■ **Data items**
━━━━

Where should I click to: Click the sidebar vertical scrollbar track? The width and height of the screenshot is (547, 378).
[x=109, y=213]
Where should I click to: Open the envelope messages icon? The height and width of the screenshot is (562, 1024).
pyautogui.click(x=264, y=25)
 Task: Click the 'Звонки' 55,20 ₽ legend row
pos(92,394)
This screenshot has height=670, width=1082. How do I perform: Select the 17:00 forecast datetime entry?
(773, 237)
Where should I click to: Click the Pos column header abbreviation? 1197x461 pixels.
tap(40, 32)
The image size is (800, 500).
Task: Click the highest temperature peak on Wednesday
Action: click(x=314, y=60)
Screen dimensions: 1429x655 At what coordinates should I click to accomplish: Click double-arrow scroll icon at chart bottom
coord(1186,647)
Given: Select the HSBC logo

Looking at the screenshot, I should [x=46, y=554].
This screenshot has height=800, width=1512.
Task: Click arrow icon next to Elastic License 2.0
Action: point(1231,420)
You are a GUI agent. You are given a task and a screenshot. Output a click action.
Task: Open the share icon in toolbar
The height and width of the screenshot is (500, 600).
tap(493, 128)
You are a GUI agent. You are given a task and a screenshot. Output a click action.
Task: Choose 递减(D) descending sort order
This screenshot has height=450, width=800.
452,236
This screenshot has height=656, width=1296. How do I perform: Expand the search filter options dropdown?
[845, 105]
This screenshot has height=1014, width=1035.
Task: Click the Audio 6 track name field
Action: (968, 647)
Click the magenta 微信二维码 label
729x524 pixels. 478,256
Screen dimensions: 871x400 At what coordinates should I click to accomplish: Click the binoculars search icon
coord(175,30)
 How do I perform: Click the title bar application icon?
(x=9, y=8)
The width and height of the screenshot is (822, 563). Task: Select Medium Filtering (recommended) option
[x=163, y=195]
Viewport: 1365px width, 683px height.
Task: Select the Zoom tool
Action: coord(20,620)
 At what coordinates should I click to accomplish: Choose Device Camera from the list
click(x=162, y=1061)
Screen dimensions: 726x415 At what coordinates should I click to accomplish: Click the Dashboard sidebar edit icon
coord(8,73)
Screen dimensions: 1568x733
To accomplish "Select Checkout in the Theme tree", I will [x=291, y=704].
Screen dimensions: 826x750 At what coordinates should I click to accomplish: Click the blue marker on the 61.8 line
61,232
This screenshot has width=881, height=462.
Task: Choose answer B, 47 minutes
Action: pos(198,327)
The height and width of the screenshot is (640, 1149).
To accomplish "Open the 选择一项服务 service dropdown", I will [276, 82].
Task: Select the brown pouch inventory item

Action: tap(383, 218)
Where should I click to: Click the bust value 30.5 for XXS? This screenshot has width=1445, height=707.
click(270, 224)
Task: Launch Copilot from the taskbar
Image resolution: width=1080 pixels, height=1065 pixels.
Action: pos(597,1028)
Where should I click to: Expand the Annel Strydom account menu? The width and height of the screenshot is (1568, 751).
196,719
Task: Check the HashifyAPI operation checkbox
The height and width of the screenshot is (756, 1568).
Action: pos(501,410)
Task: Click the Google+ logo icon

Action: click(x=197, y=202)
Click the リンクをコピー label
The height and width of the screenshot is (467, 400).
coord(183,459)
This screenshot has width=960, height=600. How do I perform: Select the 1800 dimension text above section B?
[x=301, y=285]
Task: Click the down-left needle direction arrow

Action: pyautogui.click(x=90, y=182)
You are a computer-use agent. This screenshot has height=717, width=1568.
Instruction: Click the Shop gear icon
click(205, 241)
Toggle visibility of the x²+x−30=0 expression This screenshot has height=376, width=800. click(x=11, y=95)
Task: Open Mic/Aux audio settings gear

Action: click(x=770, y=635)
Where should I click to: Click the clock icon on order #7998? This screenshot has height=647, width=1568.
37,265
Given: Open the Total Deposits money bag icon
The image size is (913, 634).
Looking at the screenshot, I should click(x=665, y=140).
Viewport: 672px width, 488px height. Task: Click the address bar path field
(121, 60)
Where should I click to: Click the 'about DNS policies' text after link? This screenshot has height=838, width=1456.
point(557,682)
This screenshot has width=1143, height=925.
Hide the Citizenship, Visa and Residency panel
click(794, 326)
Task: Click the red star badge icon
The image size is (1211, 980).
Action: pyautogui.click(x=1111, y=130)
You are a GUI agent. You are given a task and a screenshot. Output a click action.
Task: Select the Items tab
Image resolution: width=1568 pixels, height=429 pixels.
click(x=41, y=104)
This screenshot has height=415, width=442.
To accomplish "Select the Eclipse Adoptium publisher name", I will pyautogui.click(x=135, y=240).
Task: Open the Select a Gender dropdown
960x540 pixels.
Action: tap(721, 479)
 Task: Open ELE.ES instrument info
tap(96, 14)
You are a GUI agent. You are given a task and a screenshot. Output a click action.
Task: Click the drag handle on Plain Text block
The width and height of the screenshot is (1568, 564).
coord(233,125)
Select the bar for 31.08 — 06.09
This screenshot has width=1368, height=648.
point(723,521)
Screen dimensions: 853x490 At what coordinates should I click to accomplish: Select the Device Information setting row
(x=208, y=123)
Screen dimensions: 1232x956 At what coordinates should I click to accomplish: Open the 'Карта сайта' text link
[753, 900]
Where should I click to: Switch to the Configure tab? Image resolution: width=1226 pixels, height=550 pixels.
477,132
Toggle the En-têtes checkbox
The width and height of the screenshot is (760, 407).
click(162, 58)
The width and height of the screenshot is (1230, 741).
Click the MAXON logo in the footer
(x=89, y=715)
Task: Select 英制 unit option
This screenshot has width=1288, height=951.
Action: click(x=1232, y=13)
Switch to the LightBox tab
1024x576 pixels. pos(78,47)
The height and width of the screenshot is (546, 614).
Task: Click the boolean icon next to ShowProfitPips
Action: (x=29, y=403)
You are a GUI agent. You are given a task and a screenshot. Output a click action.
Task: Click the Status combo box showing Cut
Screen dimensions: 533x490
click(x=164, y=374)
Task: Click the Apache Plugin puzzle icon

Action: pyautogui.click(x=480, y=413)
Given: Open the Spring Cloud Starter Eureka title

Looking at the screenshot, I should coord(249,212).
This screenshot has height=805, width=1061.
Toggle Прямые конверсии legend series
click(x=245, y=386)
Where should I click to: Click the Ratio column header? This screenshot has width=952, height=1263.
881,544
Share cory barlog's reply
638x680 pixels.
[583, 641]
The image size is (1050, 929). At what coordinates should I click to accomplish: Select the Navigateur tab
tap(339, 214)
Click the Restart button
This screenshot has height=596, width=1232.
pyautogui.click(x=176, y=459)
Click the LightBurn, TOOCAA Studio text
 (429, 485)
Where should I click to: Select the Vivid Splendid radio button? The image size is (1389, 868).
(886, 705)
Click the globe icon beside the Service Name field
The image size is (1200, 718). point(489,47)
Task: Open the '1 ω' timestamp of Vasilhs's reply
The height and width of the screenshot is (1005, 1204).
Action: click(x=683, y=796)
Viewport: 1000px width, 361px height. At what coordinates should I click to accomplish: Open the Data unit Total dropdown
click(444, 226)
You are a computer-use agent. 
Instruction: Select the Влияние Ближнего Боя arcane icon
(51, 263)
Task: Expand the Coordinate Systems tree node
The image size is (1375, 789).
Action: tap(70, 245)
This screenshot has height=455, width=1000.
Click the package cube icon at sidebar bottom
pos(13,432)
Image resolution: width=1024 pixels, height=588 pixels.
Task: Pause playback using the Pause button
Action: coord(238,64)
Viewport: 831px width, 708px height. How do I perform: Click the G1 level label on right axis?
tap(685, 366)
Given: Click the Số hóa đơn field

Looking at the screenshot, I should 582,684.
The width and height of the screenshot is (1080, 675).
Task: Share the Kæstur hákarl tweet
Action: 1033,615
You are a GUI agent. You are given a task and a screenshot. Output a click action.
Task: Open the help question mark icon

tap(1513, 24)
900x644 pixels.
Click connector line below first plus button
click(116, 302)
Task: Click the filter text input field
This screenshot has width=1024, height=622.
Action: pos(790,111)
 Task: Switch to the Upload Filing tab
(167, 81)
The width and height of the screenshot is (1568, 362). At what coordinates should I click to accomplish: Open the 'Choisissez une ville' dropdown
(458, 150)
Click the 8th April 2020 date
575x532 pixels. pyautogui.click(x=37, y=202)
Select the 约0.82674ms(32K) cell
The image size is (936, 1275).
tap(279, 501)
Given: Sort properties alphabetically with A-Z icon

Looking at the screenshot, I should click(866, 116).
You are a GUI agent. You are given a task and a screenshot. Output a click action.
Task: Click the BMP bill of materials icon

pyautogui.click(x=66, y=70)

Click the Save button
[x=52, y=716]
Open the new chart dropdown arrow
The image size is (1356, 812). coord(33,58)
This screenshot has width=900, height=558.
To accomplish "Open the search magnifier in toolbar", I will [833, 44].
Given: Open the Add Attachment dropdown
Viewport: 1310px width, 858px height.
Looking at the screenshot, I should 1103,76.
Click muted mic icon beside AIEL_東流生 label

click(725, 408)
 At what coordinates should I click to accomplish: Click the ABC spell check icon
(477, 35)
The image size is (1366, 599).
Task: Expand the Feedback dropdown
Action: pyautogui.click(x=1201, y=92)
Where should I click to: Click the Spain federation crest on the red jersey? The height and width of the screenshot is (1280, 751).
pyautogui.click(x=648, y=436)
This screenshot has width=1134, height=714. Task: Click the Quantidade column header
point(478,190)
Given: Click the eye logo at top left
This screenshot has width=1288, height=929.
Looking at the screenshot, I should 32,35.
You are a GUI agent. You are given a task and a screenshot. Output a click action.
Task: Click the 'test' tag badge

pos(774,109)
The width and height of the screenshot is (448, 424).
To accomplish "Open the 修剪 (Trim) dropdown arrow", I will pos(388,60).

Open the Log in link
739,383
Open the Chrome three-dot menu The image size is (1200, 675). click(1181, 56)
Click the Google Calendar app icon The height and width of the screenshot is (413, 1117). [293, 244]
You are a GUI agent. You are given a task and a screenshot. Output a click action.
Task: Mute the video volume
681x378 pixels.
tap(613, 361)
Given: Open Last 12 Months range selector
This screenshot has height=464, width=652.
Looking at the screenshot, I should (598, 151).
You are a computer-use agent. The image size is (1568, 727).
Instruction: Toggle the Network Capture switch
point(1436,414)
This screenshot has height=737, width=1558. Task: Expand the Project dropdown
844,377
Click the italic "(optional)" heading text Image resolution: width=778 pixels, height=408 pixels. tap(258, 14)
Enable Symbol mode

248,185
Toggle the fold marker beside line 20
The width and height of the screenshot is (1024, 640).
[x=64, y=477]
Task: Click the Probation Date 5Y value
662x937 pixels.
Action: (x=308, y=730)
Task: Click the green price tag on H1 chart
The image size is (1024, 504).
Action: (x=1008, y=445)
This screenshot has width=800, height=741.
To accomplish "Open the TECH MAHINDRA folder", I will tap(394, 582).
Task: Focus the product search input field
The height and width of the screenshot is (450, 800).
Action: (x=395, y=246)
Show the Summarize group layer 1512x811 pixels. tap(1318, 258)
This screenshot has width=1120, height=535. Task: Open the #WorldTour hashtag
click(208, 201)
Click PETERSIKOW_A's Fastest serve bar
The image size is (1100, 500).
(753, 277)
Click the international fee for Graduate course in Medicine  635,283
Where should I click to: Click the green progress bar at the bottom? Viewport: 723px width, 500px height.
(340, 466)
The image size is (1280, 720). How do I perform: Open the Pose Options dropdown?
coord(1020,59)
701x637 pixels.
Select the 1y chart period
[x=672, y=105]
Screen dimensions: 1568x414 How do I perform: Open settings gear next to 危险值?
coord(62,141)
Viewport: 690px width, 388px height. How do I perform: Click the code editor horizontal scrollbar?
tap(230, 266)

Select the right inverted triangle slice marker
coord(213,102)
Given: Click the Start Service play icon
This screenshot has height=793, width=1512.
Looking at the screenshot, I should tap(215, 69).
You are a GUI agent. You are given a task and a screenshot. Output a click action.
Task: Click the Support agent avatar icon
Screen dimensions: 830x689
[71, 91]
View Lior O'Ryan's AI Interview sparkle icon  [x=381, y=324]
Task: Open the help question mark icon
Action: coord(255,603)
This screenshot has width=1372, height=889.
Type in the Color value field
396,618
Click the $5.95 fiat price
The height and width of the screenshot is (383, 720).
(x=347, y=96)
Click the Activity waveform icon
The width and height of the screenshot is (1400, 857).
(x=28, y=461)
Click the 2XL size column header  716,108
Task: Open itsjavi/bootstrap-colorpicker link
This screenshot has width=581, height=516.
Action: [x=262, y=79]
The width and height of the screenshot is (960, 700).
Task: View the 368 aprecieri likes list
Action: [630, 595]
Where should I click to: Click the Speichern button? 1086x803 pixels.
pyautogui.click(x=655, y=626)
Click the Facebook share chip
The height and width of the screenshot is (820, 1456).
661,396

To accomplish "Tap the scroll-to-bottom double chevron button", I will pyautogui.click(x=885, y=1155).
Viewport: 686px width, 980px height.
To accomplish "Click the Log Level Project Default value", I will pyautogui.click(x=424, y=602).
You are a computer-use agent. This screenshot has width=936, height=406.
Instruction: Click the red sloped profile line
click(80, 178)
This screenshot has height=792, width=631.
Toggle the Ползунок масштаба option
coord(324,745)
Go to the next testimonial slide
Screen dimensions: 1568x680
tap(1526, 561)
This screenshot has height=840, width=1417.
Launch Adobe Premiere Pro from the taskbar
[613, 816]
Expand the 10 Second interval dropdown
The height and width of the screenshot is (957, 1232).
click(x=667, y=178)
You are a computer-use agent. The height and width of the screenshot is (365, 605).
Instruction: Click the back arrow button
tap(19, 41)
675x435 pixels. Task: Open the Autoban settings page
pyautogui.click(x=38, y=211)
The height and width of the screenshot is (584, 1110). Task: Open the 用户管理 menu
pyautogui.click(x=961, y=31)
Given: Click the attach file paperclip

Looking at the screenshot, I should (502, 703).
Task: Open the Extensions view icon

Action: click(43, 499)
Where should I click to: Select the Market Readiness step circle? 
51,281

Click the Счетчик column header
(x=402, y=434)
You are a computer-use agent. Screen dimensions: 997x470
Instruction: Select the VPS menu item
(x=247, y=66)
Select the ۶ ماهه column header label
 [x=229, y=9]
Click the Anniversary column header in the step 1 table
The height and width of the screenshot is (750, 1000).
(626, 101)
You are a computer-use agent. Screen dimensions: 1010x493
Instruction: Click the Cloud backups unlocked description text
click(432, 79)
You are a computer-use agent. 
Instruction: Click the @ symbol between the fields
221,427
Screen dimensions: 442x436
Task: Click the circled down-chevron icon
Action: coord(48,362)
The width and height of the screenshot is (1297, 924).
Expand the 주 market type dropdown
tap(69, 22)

━━━━

■ **WHAT YOU ARE ASKED TO DO**
Looking at the data above, count every line holding the word "checkbox" and state only the count.

■ **ANSWER BOX**
2